◆ **PASSAGE TO READ**:
"""
Chapter 10. Content Negotiation

 

“In a defeat there would be a roundabout vindication of himself. He thought it would prove, in a manner, that he had fled earlier because of his superior powers of perception. A serious prophet upon predicting a flood should be the first man to climb a tree. This would demonstrate that he was indeed a seer.”

 
 --The Red Badge of Courage—Stephen Crane

Content negotiation is another phase of URL mapping (see Chapter 9, “URL Mapping”), but sufficiently important to warrant its own chapter. When the client requests a document from the server, if there is any ambiguity as to what document to give to the client, there is negotiation between the parties regarding which document is the best suited to the needs of the client.

Which means that the end-user decides what representation of the document she most wants to see.

With the increasing diversity of your Web site's potential audience it is increasingly important to cater to their needs and provide them with content in a usable format. Content negotiation provides a way to do this seamlessly and invisibly. Two users might visit exactly the same URL on your Web site and get completely different content—perhaps in a different language, for example—based on the preferences they have set in their browsers.

The basic idea behind content negotiation is that the Web site should be available in a variety of different representations, and that clients should be able to select the one that best meets their preferences and needs.

For example, one user might need to view your Web site in English and likes to have documents as HTML, whereas another might prefer French and a plain text document so that it can be read to them by a screen reader.

Many Web sites provide links from their home page to the French or English versions, but content negotiation enables Apache to automatically figure out what version of the site the user needs, and just give it to them.
"""
◆ **RECORD LIST**:
"""
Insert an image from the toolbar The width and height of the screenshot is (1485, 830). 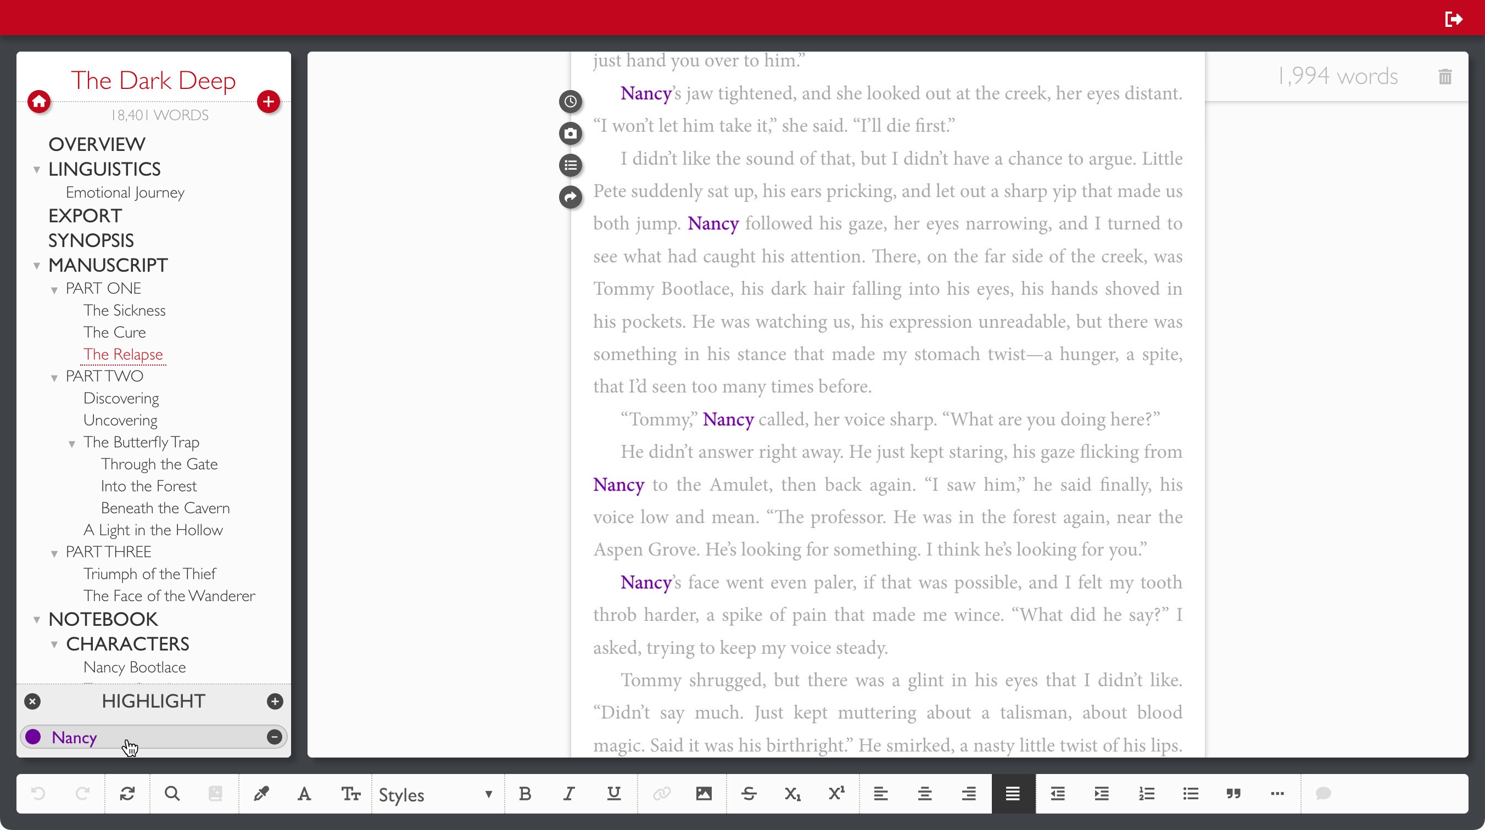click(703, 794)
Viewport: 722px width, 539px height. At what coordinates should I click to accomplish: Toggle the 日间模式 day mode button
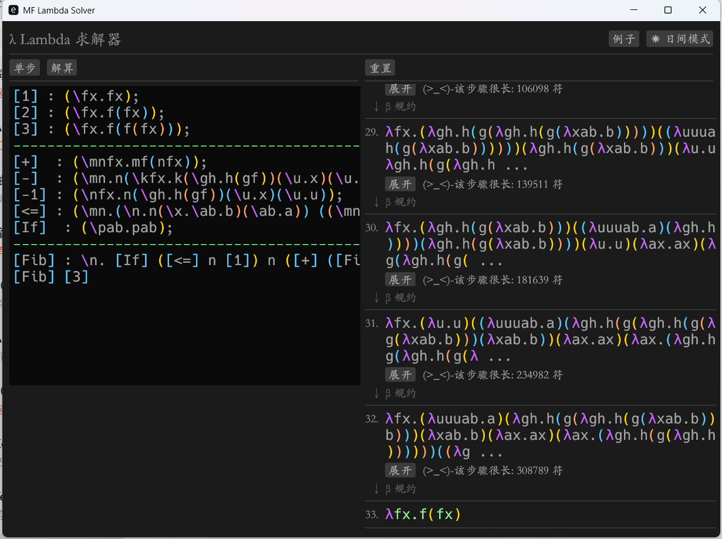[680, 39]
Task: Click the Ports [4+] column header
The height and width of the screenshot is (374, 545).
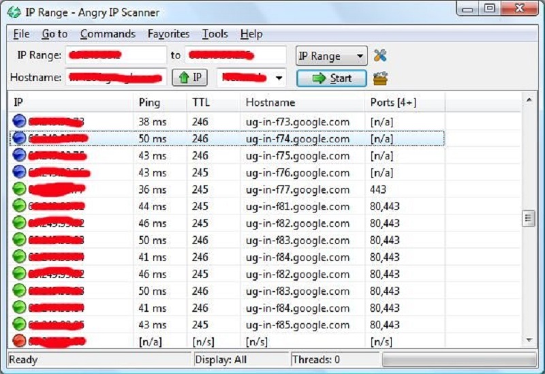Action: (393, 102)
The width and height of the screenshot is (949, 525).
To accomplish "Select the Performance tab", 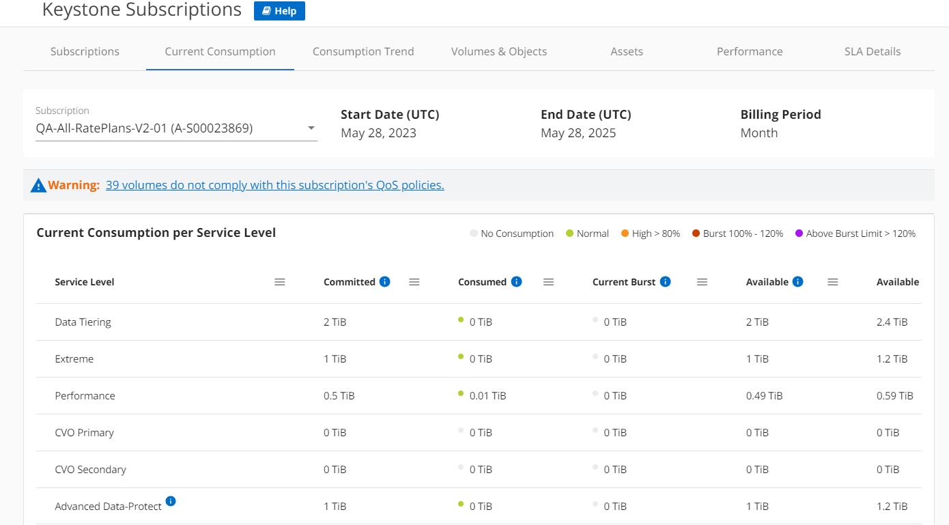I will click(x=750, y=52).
"""
Can you carry on the content negotiation passage, starting right after its last sentence?

◆ **RESPONSE TO THE TASK**:
Content negotiation might better be called content selection, because no actual negotiation takes place. The term negotiation implies a conversation between the server and the client in which some sort of compromise is reached. What really happens is much simpler than that.

Client Preference

The first, and most important, part of the content negotiation is for the client to communicate the document types that she prefers to receive. This is done with one or more Accept*[1] header, each of which might have associated quality factors.

Accept Headers

When the client makes a request she sends with it a list of document types that she is willing to accept, and the relative preferences that she places on those document types. This is done with four Accept HTTP headers, which the client might send. These four headers—Accept, Accept-Language, Accept-Encoding, and Accept-Charset—list the document types that the client is willing to accept, as well as those that she prefers to accept.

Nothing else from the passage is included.